***** Records shown *****

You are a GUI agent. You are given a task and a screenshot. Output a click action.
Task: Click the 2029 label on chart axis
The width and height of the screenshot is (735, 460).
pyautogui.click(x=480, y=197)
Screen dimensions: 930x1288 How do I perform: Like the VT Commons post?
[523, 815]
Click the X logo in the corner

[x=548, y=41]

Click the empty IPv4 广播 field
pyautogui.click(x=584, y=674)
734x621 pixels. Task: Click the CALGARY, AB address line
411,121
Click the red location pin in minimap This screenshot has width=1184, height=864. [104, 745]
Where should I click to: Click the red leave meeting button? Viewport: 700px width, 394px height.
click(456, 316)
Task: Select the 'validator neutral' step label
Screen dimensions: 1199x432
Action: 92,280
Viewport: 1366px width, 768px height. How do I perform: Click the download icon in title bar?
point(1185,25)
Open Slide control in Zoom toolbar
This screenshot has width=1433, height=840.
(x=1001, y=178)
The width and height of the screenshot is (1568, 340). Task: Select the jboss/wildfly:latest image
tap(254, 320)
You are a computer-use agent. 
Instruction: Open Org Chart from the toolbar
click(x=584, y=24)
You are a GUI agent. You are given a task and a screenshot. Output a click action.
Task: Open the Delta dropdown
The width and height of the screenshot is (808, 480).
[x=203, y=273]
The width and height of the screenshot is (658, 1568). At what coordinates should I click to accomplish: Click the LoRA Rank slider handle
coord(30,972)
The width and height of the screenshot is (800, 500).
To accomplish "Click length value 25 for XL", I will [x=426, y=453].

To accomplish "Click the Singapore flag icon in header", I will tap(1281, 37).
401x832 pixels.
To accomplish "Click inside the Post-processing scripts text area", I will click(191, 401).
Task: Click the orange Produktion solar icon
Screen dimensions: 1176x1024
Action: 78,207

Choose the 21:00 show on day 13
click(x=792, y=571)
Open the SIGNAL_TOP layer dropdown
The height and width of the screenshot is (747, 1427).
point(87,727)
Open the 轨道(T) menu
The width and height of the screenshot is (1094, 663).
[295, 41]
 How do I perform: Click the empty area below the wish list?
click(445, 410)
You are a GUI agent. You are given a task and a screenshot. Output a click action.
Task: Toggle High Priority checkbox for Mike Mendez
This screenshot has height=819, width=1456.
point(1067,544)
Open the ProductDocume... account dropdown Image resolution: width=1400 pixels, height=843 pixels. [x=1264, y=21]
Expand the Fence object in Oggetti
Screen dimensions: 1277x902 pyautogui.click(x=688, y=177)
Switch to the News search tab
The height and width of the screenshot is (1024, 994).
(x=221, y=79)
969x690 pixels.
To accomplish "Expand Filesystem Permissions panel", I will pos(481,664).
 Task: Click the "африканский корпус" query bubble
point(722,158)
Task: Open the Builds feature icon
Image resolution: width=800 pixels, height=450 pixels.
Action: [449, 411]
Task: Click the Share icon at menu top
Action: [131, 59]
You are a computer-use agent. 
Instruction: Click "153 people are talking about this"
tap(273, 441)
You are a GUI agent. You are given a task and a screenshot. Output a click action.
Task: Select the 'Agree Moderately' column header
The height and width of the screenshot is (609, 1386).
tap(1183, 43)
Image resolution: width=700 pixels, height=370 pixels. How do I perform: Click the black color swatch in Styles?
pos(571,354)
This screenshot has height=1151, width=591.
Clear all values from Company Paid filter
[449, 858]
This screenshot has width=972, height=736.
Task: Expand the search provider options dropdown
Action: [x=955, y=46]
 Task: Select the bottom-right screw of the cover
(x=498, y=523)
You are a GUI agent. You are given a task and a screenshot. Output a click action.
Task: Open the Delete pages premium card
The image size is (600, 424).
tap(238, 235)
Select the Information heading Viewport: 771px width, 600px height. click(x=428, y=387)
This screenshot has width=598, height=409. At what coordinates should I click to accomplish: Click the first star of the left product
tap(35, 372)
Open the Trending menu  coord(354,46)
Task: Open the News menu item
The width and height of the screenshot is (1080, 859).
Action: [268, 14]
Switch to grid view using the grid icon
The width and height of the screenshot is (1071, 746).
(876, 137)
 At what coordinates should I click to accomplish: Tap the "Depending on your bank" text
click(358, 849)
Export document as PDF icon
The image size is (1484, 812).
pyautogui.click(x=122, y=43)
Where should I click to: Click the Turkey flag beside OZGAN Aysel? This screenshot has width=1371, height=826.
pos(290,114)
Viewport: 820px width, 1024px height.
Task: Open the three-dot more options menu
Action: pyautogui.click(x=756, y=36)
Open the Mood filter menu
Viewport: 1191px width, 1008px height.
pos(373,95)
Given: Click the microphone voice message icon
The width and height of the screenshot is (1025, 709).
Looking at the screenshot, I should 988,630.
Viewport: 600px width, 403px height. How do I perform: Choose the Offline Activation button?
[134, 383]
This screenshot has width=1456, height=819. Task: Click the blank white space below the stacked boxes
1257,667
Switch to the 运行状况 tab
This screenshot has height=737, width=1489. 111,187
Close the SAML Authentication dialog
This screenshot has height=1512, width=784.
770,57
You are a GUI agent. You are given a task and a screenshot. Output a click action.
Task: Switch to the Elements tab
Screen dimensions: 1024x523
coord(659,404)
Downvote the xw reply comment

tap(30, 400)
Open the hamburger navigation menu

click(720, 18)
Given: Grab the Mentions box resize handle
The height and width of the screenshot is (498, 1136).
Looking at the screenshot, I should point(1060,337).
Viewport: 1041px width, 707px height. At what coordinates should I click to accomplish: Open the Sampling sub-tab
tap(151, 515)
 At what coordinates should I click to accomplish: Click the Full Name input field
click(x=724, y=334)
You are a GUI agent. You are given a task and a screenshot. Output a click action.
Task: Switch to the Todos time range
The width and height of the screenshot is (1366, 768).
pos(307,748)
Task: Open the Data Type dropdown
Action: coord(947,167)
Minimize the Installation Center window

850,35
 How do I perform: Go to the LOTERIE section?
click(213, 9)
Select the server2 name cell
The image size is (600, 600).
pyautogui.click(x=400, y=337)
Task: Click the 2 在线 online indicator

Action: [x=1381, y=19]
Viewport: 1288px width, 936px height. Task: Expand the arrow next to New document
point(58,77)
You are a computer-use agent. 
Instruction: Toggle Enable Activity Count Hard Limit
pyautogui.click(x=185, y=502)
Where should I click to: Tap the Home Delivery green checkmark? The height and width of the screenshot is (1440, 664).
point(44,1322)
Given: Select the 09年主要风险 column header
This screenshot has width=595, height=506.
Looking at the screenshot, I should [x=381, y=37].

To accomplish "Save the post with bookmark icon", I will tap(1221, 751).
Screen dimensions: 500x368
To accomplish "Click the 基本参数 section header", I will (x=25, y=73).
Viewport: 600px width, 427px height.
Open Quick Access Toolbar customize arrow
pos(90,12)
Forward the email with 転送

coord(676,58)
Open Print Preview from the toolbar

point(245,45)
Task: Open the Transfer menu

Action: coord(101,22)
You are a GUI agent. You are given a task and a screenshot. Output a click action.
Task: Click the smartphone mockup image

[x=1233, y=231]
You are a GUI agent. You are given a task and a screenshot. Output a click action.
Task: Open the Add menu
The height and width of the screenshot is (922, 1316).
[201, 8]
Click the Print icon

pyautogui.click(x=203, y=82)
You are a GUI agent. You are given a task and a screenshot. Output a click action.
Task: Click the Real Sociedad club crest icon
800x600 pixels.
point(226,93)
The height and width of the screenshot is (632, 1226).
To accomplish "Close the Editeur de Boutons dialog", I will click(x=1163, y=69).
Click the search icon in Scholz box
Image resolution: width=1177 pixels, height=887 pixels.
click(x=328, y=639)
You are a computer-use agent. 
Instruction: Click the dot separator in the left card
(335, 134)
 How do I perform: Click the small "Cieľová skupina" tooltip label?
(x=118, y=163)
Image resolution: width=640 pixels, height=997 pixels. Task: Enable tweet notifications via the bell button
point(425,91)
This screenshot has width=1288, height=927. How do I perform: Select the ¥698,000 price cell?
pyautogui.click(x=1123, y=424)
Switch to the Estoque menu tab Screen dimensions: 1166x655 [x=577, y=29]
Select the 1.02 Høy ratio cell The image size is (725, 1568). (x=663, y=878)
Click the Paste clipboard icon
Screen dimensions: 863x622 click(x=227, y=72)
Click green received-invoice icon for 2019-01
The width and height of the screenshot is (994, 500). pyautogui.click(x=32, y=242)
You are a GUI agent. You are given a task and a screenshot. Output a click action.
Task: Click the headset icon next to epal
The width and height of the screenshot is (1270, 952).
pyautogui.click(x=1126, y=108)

*****

## How to complete this task
Retype only the stretch of lines above starting at the one with "Image resolution: width=700" and stopping at the one with "Select the Information", exactly as written, with both kept.

## Answer box
Image resolution: width=700 pixels, height=370 pixels. How do I perform: Click the black color swatch in Styles?
pos(571,354)
This screenshot has height=1151, width=591.
Clear all values from Company Paid filter
[449, 858]
This screenshot has width=972, height=736.
Task: Expand the search provider options dropdown
Action: [x=955, y=46]
 Task: Select the bottom-right screw of the cover
(x=498, y=523)
You are a GUI agent. You are given a task and a screenshot. Output a click action.
Task: Open the Delete pages premium card
The image size is (600, 424).
tap(238, 235)
Select the Information heading Viewport: 771px width, 600px height. click(x=428, y=387)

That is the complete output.